- **CONSIGNE A**: Recopiez à l'identique les lignes de la liste ci-dessous, depuis celle qui contient « Buy Element type: text (606, 532) » jusqu'à la fin de la liste, ces deux lignes comprises, sans reproduire les images.

- **DOCUMENT**:
The Square est un film crée à partir d’une œuvre d’art qui existe vraiment. En effet, en 2015, Ruben Östlund, le réalisateur, et le producteur du film, Kalle Boman, exposent ce projet artistique au Musée du Design de Vandalorum à Värnamo qui deviendra par la suite une installation permanente sur la place centrale de cette ville. Le concept de l’installation est le suivant : ceux qui se trouvent dans « Le Carré » doivent agir et réagir si d’autres personnes ont besoin d’aide. Ce concept repose sur « l’effet du spectateur », le fait que plus il y a de témoin, moins il est probable que les témoins apportent leur aide, car la responsabilité personnelle se retrouve diluée. Paradoxalement, la cohésion sociale compense l’indifférence collective. Le projet The Square est donc une invitation à réexaminer les valeurs sociales actuelles, plus particulièrement, selon le réalisateur, celles qui régissent la société suédoise actuelle qui : « repose sur un ancestral socle de démocratie sociale où l’Etat supporte énormément les citoyens mais dont, en même temps, les citoyens sont particulièrement individualistes. », il y ajoute : « En Suède, le discours est qu’on ne doit pas sentir de pression familiale, il est encouragé à s’accomplir par soi-même » et « Il y a bien sûr un lien entre The Square, l’identité et la société suédoise actuelles. ».

- **CONSIGNE B**: Rédigez la suite du texte consacré au film The Square en reprenant juste après sa dernière phrase.

- **LISTE FOURNIE**:

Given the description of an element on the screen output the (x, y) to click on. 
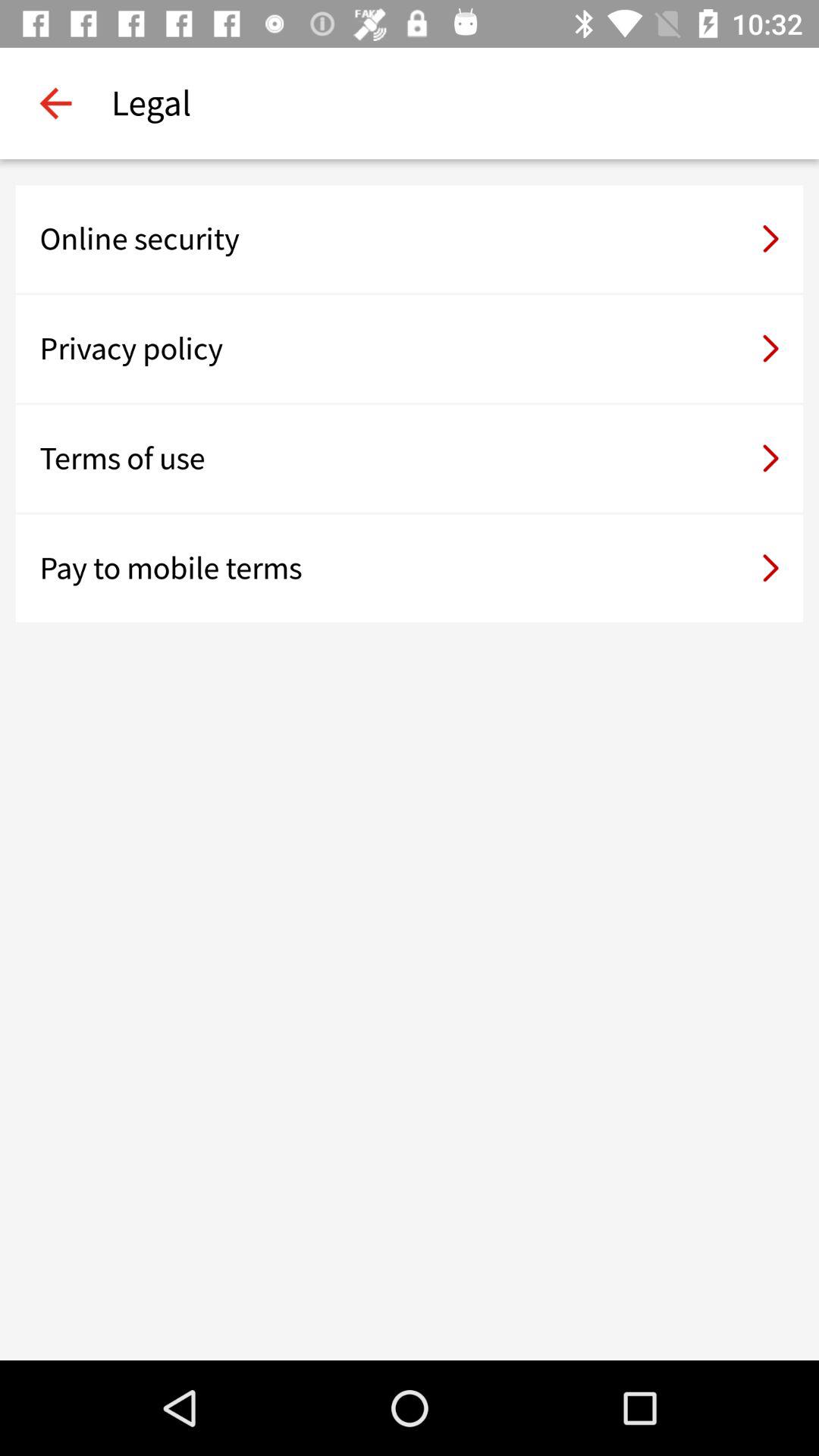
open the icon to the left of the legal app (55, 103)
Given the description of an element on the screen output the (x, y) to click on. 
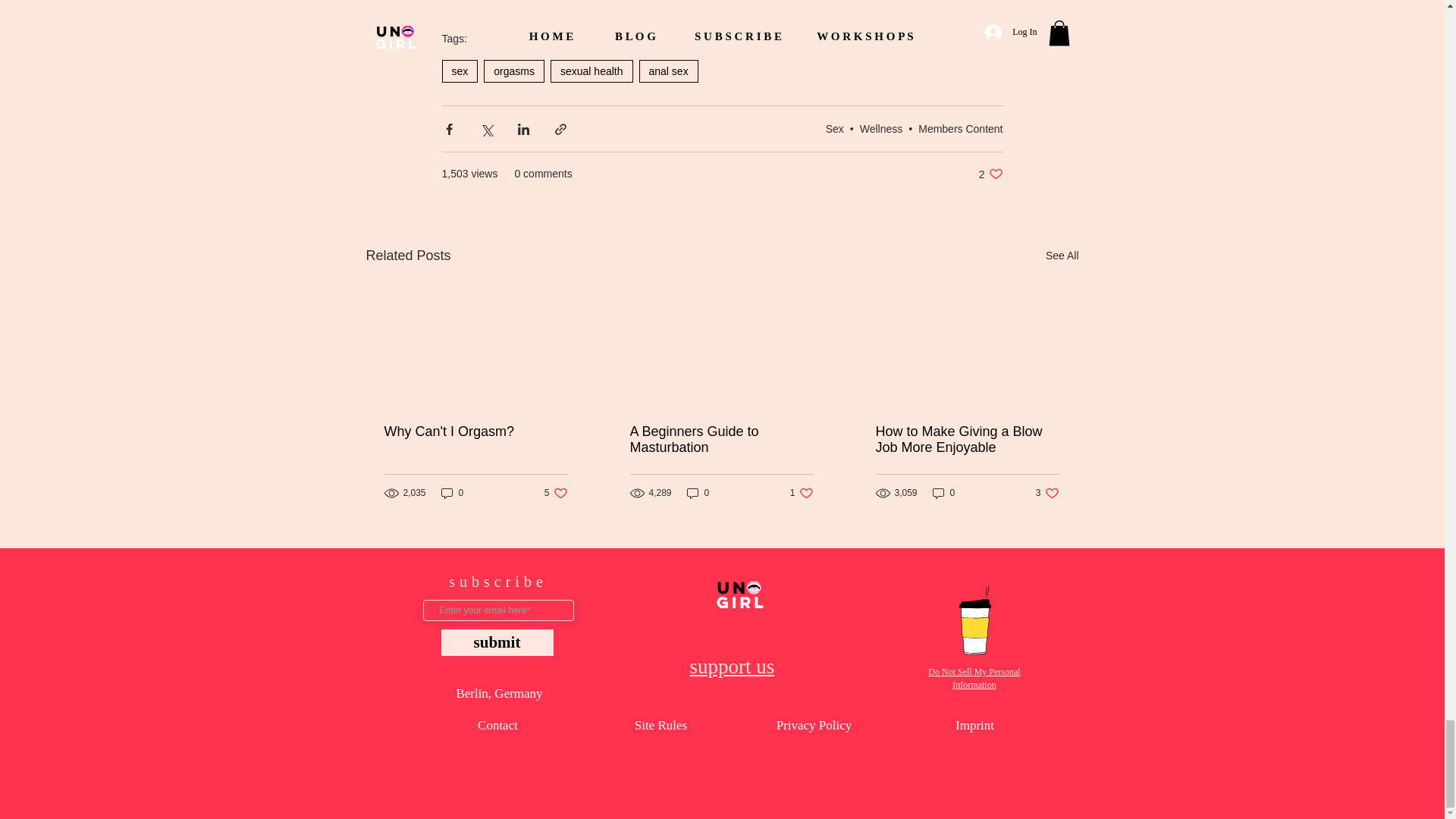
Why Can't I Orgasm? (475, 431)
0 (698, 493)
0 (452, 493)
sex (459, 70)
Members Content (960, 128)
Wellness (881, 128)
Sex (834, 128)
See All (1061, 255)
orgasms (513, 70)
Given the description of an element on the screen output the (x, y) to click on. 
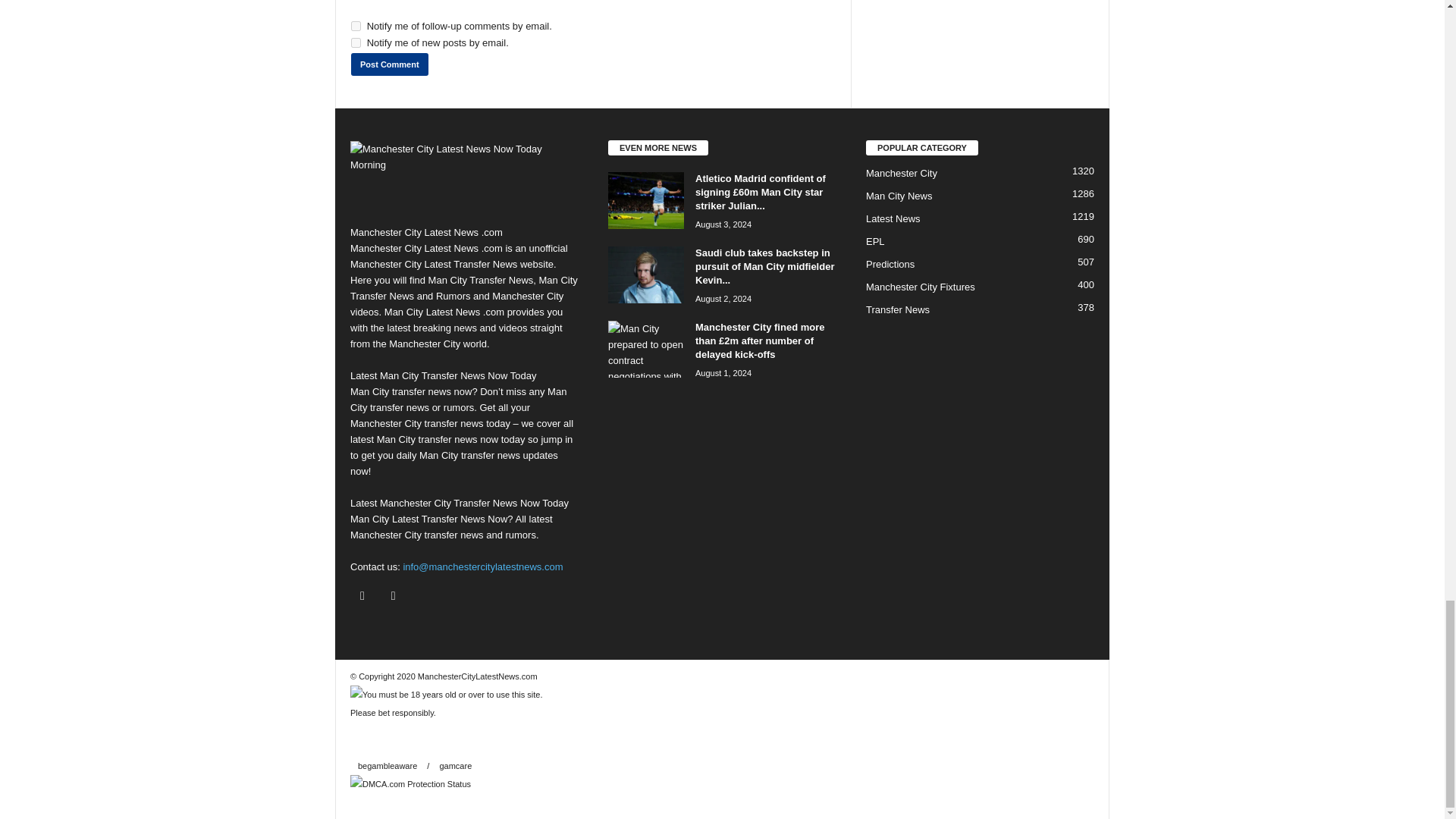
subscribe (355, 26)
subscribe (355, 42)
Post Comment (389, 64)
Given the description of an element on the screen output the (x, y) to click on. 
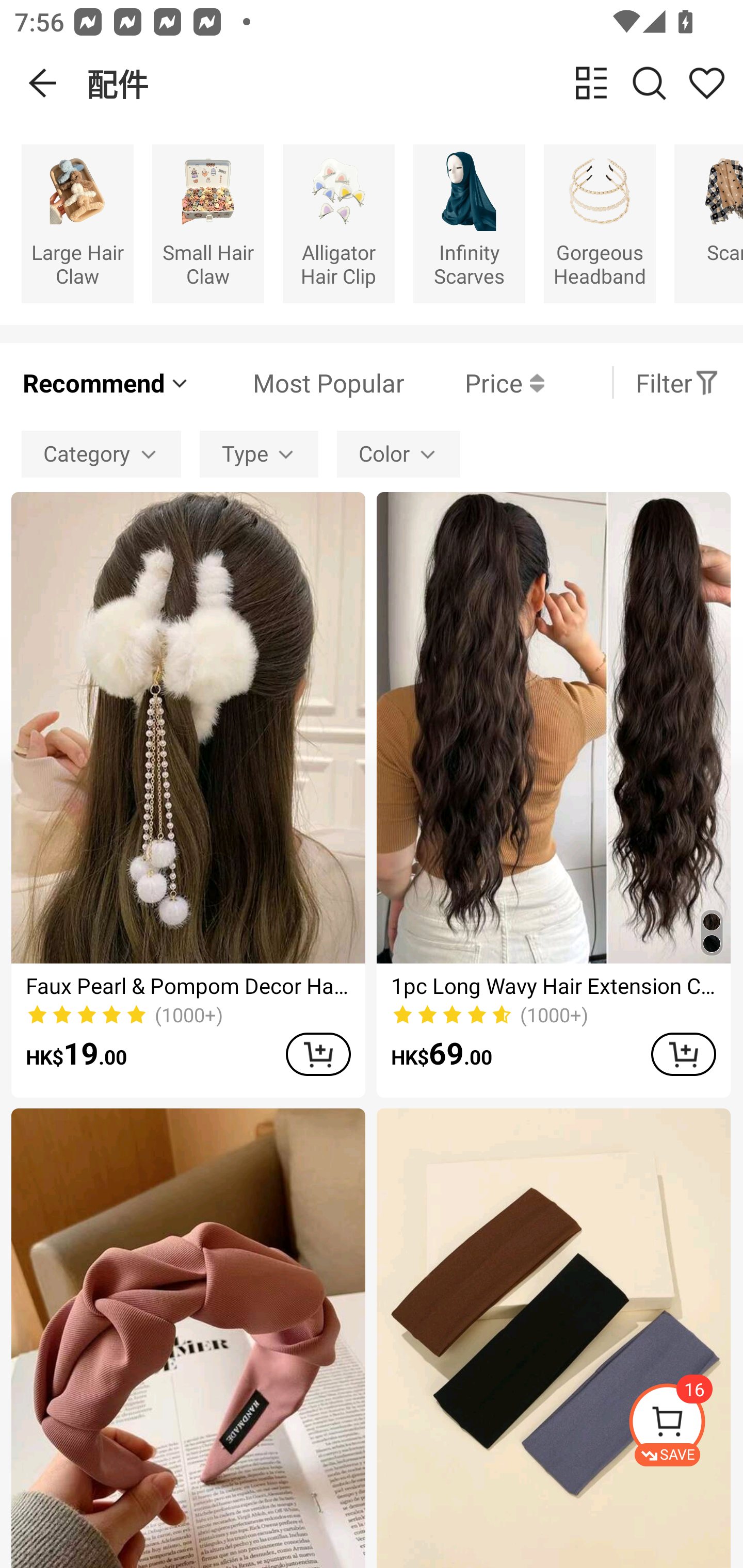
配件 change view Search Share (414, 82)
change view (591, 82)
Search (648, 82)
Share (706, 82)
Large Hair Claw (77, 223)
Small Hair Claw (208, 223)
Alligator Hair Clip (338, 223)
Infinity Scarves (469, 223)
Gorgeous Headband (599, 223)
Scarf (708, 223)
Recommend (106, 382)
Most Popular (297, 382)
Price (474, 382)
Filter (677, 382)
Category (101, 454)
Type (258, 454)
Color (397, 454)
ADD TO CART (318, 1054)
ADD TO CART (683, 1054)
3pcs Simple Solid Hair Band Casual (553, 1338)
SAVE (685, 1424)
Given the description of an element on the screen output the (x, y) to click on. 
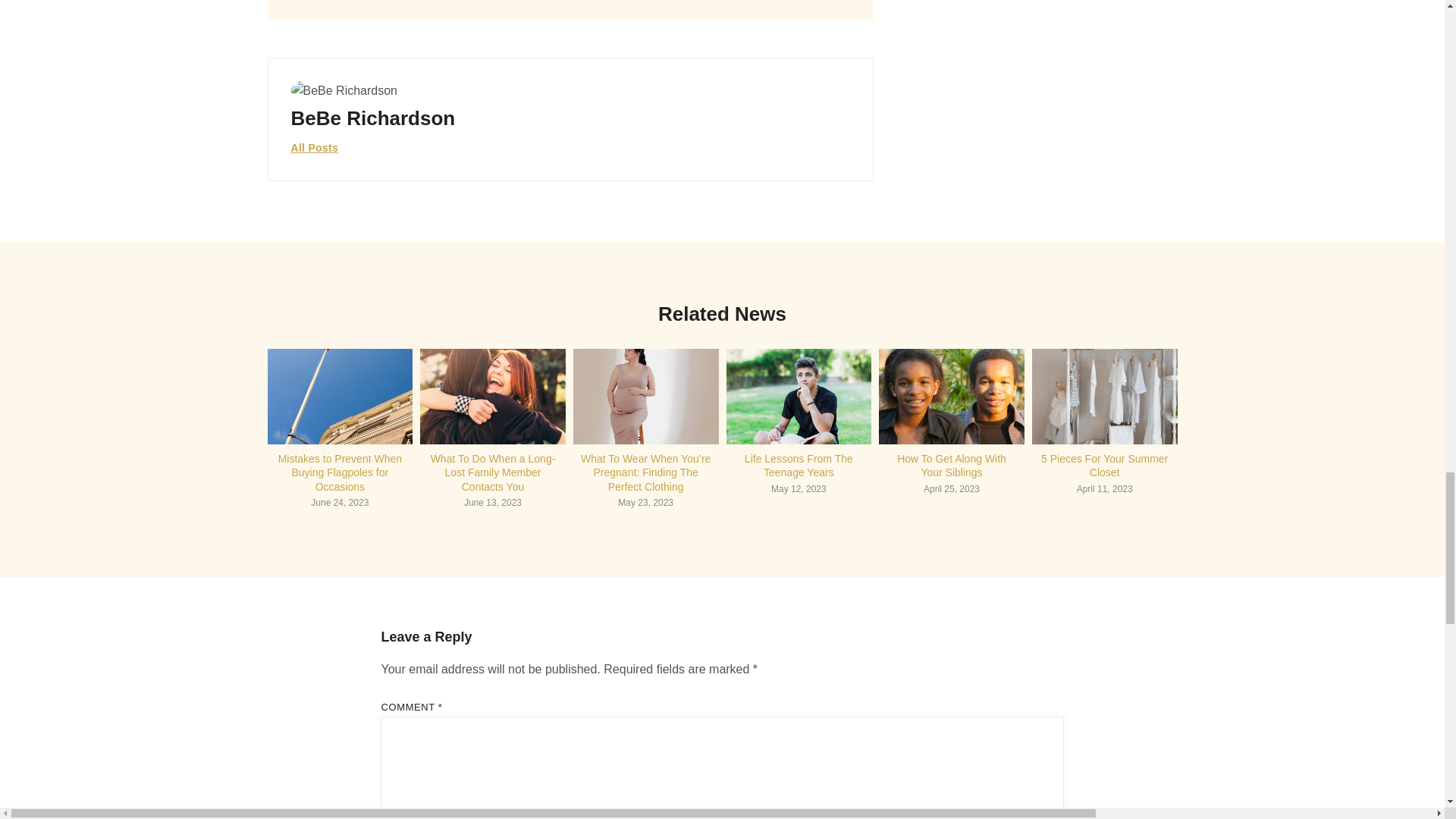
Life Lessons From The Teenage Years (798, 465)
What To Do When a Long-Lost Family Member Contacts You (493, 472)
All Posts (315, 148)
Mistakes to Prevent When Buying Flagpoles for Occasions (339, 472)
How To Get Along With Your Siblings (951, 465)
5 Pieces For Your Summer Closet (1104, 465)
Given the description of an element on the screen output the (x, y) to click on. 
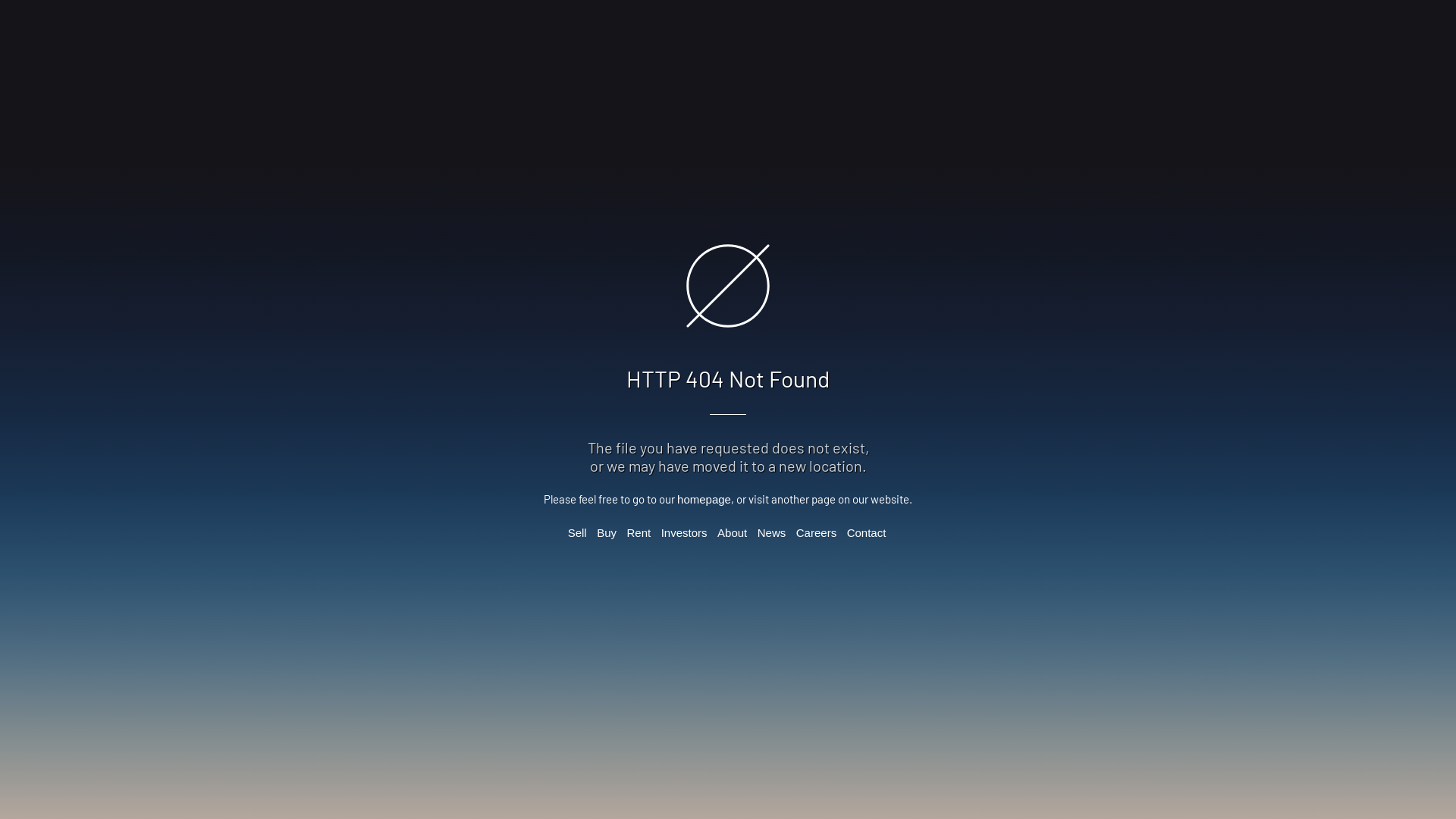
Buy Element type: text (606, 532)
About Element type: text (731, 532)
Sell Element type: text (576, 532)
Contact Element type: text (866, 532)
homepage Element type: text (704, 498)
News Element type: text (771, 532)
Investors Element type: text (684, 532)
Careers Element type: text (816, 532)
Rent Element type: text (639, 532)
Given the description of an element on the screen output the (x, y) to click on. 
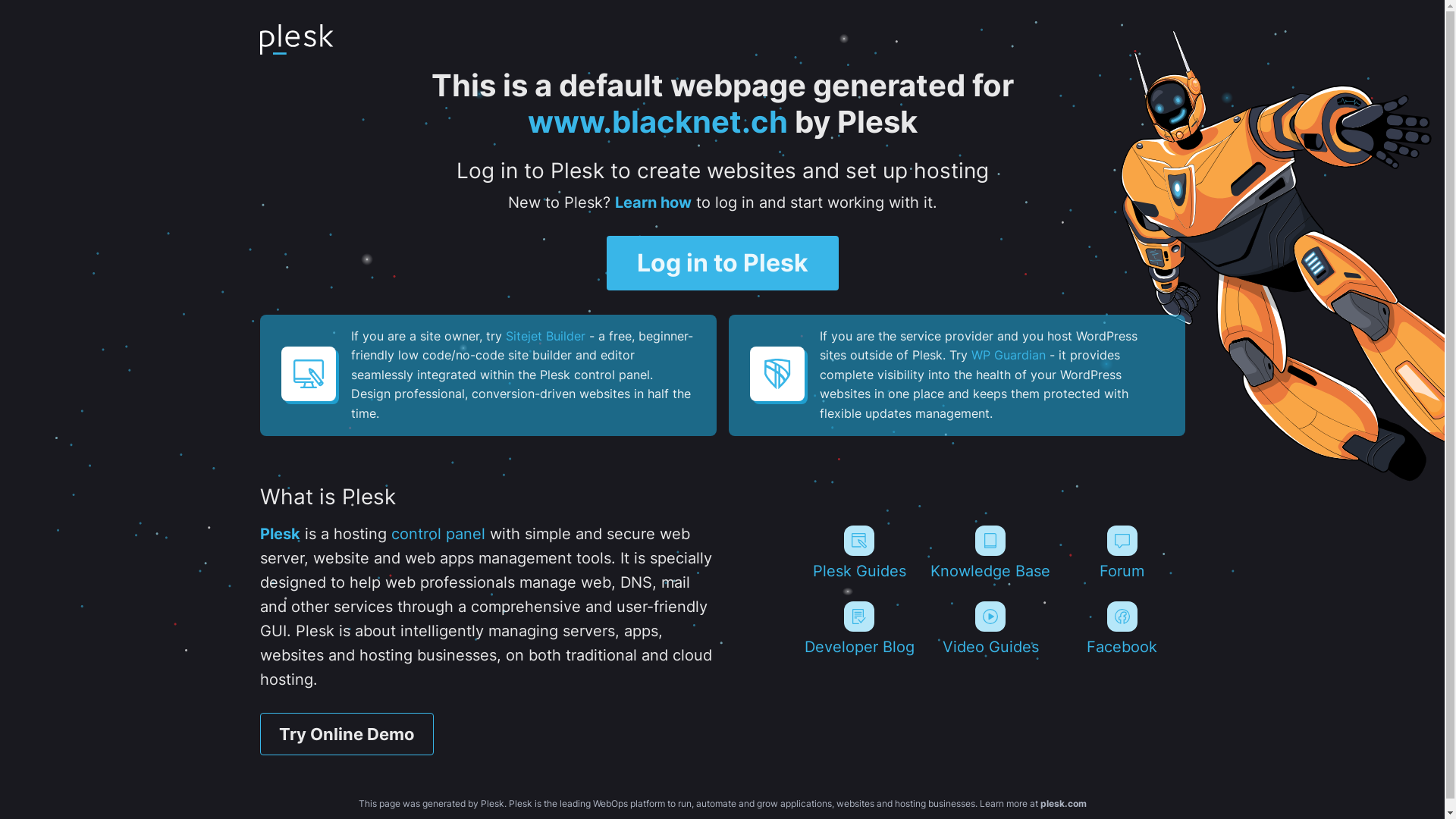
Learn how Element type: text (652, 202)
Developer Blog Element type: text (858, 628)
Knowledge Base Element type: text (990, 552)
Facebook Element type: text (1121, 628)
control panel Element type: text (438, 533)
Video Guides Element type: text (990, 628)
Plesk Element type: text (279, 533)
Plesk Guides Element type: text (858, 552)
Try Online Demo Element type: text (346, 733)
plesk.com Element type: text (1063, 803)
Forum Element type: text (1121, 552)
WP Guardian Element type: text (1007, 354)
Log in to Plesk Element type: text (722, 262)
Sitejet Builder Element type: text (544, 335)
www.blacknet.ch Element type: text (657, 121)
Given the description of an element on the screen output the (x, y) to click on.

- **CORRIGÉ A**:
Buy Element type: text (606, 532)
About Element type: text (731, 532)
Sell Element type: text (576, 532)
Contact Element type: text (866, 532)
homepage Element type: text (704, 498)
News Element type: text (771, 532)
Investors Element type: text (684, 532)
Careers Element type: text (816, 532)
Rent Element type: text (639, 532)
Given the description of an element on the screen output the (x, y) to click on. 
Learn how Element type: text (652, 202)
Developer Blog Element type: text (858, 628)
Knowledge Base Element type: text (990, 552)
Facebook Element type: text (1121, 628)
control panel Element type: text (438, 533)
Video Guides Element type: text (990, 628)
Plesk Element type: text (279, 533)
Plesk Guides Element type: text (858, 552)
Try Online Demo Element type: text (346, 733)
plesk.com Element type: text (1063, 803)
Forum Element type: text (1121, 552)
WP Guardian Element type: text (1007, 354)
Log in to Plesk Element type: text (722, 262)
Sitejet Builder Element type: text (544, 335)
www.blacknet.ch Element type: text (657, 121)
Given the description of an element on the screen output the (x, y) to click on.

- **CORRIGÉ B**:
Agrandissement : Illustration 1

Ce dilemme est représenté dans le film The Square par le protagoniste, Christian (Claes Bang), directeur du Musée d’Art Contemporain de Stockholm qui prépare l’installation de cette exposition prônant l’altruisme. La campagne de communication autour de l’œuvre centrale de l’exposition et le vol dont Christian est victime vont le plonger dans une crise existentielle. Ce personnage instaure à la fois une proximité et une distance. Il est proche dans la mesure où les interrogations déclenchées par l’exposition chez Christian sont celles qu’elle est censée engendrer chez n’importe qui, il se retrouve confronté au paradoxe de tout être humain : il est facile de trouver des valeurs, mais difficile d’agir en accord avec celle-ci. Cependant, le personnage instaure une certaine distance car il fait partie de l’élite intellectuelle, culturelle, artistique et sociale.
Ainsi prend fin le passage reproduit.